The evaluation on the Lean-IMO-Bench compares the proposed LEAP framework against direct formalization and agentic baselines across Basic and Advanced difficulty tiers. Results indicate that while baseline methods struggle significantly with increased complexity and specific domains like Geometry, LEAP demonstrates superior robustness and generalization. The proposed method achieves the highest overall performance and maintains perfect solve rates in Algebra and Number Theory regardless of difficulty. LEAP achieves the highest overall solve rates on the benchmark, outperforming specialized and general-purpose baselines across both difficulty tiers. Baseline models exhibit significant performance drops on the Advanced set, whereas LEAP maintains strong consistency, including perfect scores in Algebra and Number Theory. Geometry proves to be a difficult category for all methods, with performance remaining negligible across the board.

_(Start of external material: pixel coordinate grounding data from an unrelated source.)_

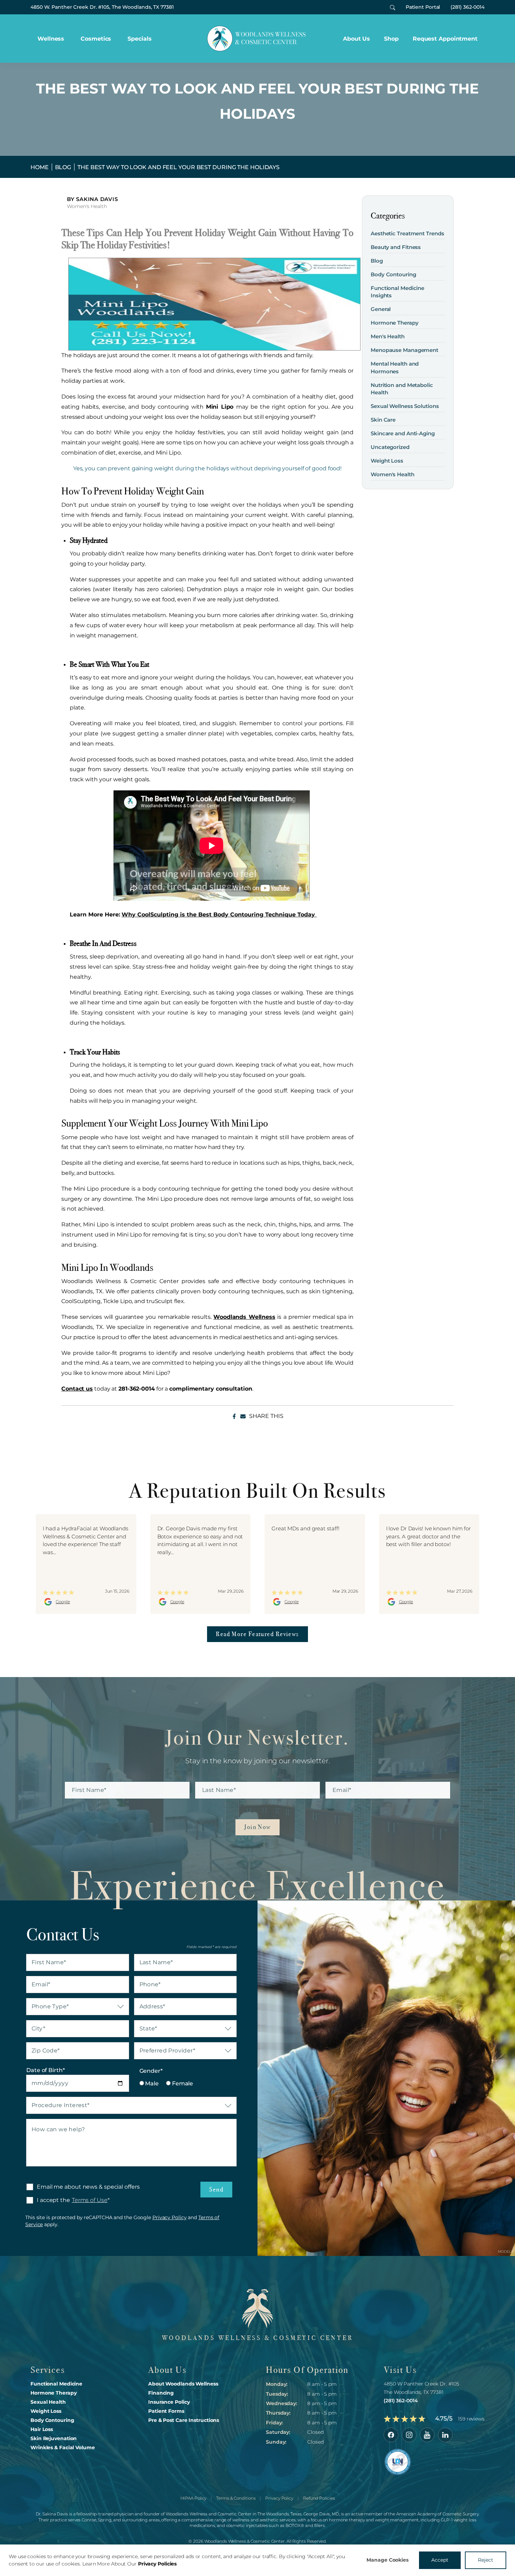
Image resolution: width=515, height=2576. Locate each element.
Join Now (257, 1827)
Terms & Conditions (235, 2498)
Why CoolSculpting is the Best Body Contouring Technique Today (219, 914)
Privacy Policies (157, 2564)
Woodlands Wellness (244, 1317)
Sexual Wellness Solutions (405, 406)
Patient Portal (423, 7)
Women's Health (87, 206)
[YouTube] (427, 2435)
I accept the (48, 2200)
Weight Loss (387, 460)
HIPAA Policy (193, 2498)
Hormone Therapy (395, 322)
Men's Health (388, 336)
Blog (63, 167)
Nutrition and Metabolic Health (402, 389)
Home (39, 167)
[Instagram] (409, 2435)
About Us (356, 38)
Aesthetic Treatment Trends (407, 233)
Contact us (77, 1388)
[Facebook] (391, 2435)
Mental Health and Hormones (395, 367)
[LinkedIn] (445, 2435)
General (381, 309)
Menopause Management (404, 350)
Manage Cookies (387, 2560)
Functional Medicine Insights (397, 292)
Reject (485, 2560)
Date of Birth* (45, 2070)
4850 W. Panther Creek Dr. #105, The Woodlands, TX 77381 (102, 7)
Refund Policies (319, 2498)
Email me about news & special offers (88, 2186)
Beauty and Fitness (396, 247)
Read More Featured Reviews (257, 1634)
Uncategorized (390, 447)
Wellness (50, 38)
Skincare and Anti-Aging (403, 433)
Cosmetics (96, 38)
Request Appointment (445, 38)
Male (151, 2083)
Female (182, 2083)
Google (63, 1602)
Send (216, 2189)
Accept (439, 2560)
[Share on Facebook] (234, 1416)
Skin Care (383, 419)
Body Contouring (393, 274)
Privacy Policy (169, 2217)
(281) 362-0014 (468, 7)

Comparative evaluations indicate that general foundation models benefit significantly from iterative revision steps and outperform specialized provers in handling complex reasoning contexts. Architectural analysis reveals that a Full DAG configuration with global lemma sharing substantially enhances performance on advanced algebra and number theory tasks compared to naive tree baselines. While standard models struggle with formal proof generation on difficult benchmarks, the proposed LEAP framework demonstrates superior robustness by achieving perfect solve rates across multiple evaluation sets.